Student activists from across the city spoke in front of a massive crowd gathered in Saint Sabina’s parking lot. The pre-March rally served as an introduction to ChicagoStrong, a new student-led coalition looking to end gun violence in the city. Joining the locals on stage were students from Marjory Stoneman Douglas High School, former Arizona Representative Gabrielle Giffords, will.i.am, Jennifer Hudson and Chance the Rapper. A litany of local and state politicians, including gubernatorial candidate J.B. Pritzker, were named as being in attendance.

Orange price tags for $1.05—the cost, according to March for Our Lives, to Marco Rubio of every student in Florida’s life, calculated by dividing his NRA donations by the number of students in the state—dangled from wrists, hats and sunglasses, garnering questions, looks and at least one surreptitious snap with a cellphone camera.

“We are survivors,” said Alex King, a recent graduate of North Lawndale College Prep and the first student speaker. “Survivors of a war that has been lasting way too long. The war on violence, whether it is physical violence or emotional violence.” War survivors come with trauma, King said, the trauma of loss or its constant specter, and they mental health resources, not, as King put it, corner stores, liquor stores and police stations.

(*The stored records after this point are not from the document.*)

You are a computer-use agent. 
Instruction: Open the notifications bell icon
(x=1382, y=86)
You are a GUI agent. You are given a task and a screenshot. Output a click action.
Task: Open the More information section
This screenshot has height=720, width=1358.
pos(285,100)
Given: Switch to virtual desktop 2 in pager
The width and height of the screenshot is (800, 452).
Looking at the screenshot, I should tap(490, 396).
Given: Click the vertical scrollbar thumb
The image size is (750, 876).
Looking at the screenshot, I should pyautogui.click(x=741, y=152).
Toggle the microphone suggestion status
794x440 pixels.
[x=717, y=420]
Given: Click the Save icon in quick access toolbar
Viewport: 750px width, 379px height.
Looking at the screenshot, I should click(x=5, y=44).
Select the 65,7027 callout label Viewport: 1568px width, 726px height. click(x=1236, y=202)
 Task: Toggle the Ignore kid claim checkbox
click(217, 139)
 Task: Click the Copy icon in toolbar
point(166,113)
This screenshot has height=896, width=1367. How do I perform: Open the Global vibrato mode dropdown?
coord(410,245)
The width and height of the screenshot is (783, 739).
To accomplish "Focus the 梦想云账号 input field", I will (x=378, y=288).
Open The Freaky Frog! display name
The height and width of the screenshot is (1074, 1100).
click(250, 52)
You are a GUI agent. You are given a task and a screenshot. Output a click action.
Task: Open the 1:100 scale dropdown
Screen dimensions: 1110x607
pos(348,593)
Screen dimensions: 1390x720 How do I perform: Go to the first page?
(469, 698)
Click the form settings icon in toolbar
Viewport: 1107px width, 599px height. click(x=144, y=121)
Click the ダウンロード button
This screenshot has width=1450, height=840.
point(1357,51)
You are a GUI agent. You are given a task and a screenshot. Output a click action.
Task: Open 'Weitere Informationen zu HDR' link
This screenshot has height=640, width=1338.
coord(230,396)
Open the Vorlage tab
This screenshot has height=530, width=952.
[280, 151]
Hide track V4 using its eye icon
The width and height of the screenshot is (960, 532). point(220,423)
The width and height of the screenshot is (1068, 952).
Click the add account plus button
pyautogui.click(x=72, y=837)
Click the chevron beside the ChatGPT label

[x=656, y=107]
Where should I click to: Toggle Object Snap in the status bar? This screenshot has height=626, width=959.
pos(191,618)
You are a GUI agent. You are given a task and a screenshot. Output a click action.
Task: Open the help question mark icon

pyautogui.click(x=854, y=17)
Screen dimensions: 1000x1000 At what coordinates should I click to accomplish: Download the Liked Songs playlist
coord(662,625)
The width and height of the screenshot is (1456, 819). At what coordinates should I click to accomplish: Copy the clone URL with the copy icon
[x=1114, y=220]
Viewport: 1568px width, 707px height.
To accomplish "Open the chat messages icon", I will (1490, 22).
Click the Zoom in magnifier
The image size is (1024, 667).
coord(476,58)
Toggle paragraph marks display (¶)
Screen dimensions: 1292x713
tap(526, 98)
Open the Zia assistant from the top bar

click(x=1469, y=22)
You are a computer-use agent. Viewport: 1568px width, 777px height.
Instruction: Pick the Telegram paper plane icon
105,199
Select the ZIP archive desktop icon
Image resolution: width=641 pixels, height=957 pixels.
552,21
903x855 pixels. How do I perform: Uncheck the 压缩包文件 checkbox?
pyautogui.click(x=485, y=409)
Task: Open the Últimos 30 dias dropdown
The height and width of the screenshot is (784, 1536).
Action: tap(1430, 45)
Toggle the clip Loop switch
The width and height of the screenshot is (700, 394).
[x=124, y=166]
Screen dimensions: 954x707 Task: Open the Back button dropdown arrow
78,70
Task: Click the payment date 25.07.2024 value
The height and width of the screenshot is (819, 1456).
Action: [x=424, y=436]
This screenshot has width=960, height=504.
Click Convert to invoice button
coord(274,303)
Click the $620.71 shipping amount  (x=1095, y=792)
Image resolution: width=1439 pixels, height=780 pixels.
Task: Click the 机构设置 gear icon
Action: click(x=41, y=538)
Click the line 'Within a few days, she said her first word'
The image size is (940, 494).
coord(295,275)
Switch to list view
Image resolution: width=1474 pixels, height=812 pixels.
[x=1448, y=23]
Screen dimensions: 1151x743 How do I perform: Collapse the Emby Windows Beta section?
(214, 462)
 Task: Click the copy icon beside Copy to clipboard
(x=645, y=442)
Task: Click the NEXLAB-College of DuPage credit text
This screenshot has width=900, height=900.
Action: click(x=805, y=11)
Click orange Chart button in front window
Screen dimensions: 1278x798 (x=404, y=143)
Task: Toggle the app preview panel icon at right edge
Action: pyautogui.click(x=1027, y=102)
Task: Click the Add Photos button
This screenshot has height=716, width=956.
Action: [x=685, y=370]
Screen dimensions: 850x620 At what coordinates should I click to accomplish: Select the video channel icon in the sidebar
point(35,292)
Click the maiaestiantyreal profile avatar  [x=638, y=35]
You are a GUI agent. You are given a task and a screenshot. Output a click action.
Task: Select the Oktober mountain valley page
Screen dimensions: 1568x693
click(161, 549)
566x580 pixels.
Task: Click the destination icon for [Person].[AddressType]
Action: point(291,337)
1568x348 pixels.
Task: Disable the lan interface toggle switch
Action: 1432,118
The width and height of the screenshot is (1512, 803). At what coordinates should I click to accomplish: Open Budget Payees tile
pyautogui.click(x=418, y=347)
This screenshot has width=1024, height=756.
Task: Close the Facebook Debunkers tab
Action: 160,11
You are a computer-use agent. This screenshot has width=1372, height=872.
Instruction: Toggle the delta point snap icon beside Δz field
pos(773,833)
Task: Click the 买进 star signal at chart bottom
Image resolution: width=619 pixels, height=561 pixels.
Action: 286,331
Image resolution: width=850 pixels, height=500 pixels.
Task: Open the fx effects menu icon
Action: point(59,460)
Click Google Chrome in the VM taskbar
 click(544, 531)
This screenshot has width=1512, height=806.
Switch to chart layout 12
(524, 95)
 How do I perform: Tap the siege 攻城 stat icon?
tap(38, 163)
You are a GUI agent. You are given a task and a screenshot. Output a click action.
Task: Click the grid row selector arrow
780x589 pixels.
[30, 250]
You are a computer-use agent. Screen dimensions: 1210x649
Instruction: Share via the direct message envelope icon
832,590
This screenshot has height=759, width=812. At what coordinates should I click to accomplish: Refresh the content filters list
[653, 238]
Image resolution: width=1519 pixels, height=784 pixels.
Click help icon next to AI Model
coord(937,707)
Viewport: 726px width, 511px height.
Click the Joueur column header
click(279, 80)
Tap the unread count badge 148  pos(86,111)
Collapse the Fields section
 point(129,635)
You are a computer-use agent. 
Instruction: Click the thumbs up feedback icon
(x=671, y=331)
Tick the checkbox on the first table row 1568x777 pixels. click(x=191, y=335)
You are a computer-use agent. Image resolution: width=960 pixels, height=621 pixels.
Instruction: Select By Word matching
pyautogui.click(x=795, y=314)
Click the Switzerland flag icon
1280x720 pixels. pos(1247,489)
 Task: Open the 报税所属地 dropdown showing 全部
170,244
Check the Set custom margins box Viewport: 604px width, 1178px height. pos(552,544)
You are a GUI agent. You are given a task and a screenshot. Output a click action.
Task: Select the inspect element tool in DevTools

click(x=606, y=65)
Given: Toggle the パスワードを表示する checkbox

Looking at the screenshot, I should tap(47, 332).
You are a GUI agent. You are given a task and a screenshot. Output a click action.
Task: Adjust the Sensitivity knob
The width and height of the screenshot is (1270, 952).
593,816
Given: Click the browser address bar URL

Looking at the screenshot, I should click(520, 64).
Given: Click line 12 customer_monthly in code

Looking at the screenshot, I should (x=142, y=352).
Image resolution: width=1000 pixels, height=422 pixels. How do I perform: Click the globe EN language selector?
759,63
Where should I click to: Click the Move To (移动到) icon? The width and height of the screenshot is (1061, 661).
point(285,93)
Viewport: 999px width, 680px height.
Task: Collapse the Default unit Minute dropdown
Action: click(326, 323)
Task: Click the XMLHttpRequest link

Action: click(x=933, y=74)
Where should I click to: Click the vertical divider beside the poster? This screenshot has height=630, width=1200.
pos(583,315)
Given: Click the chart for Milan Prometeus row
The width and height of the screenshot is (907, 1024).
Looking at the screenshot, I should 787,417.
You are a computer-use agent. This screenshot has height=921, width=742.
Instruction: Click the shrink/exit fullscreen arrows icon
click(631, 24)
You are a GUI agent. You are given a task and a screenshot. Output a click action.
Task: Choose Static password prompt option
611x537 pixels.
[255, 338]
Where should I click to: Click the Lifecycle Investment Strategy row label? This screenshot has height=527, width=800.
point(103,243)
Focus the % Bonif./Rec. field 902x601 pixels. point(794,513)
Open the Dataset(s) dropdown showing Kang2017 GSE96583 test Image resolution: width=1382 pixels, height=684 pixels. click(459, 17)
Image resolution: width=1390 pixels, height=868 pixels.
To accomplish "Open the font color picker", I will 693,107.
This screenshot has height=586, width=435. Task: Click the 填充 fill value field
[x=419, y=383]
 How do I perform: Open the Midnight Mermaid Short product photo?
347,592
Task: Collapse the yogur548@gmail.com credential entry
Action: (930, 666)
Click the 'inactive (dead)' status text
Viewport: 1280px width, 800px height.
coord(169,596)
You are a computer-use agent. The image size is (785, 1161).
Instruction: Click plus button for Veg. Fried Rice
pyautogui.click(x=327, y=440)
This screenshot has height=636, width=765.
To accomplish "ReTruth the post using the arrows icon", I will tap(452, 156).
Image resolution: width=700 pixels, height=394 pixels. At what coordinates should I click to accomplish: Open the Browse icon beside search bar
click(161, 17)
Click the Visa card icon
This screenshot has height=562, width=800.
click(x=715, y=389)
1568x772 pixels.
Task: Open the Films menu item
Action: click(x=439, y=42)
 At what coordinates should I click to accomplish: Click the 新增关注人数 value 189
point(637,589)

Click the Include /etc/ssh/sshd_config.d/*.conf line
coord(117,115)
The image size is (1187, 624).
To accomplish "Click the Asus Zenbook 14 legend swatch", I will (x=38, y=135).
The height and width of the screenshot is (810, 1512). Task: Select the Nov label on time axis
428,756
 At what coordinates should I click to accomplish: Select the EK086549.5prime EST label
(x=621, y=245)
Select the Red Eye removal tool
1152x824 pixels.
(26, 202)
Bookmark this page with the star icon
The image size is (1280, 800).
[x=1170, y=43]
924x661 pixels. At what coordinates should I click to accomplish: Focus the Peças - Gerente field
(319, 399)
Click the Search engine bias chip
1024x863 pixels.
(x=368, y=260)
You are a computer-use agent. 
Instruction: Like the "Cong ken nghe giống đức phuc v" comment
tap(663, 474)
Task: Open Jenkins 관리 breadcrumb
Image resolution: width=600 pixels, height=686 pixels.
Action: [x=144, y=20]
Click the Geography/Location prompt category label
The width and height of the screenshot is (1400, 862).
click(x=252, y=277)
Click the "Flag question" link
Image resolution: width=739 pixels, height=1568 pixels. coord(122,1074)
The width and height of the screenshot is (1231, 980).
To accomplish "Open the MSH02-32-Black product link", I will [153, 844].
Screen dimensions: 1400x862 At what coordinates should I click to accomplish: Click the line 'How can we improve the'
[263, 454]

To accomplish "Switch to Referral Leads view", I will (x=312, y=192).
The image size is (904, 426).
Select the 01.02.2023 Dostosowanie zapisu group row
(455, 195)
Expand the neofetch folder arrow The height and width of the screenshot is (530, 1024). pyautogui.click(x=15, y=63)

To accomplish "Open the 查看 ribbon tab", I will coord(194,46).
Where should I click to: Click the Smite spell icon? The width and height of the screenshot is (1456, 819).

March for Our Lives Chicago activist Marley Rosario stressed the importance of not voting blindly by party loyalty in an incendiary listing of politician’s failings. “It’s not good enough, it’s not good enough, to vote for a candidate just because they have a D next to their name,” Rosario said. “The students of Parkland deserve better. The students of Chicago deserve better.”

A lone Trump flag, flown by a tall white man in sunglasses and a camouflage Trump hat, was surrounded and obscured by signs and an upside down American flag as Trevon Bosley spoke. Bosley highlighted that in Chicago, gun control is not about school shootings per se, but everyday shootings.

Chance the Rapper speaks at a peace rally and march, June 15, 2018, in Chicago. Former U.S. Rep. Gabby Giffords and Jennifer Hudson were also among the celebrities who spoke at the event. Annie Rice/AP Photo

“I’m talking about the little boys and girls who grow up hearing gunshots and police sirens, and think that is just our way of life,” Bosley said. The city’s new police academy came under fire, as well. “We refuse to accept that the only solution is to put more money into the Chicago Police Department,” Maria Hernandez of Black Lives Matter said.

A contingent of students from Marjory Stoneman Douglas, including Emma González, were followed by an appearance from will.i.am, who debuted a new song, “Insomniacs.” After a heart-rending reading of the names of the 147 people under the age of 21 who have been killed since last June—including a 1-month-old—Chicagoan and gun violence victim Jennifer Hudson took the stage and led the crowd in “Amazing Grace.” Chance the Rapper closed the rally and the March headed to the streets accompanied by a panel truck displaying life-sized pictures of victims; a pickup loaded to bear with speakers playing Childish Gambino, gospel and Kendrick Lamar; and Saint Sabina’s outspoken pastor, Father Michael Pfleger, whose last words at the rally echoed the hopes of those gathered.

“It’s time for direct action!” Pfleger told the crowd. “It’s time for civil disobedience! It’s time to get in the face of America! It’s time to say never again! Never again!

“Our children will live! Our children will live! Our children will live! Our! Children! Will! Live!”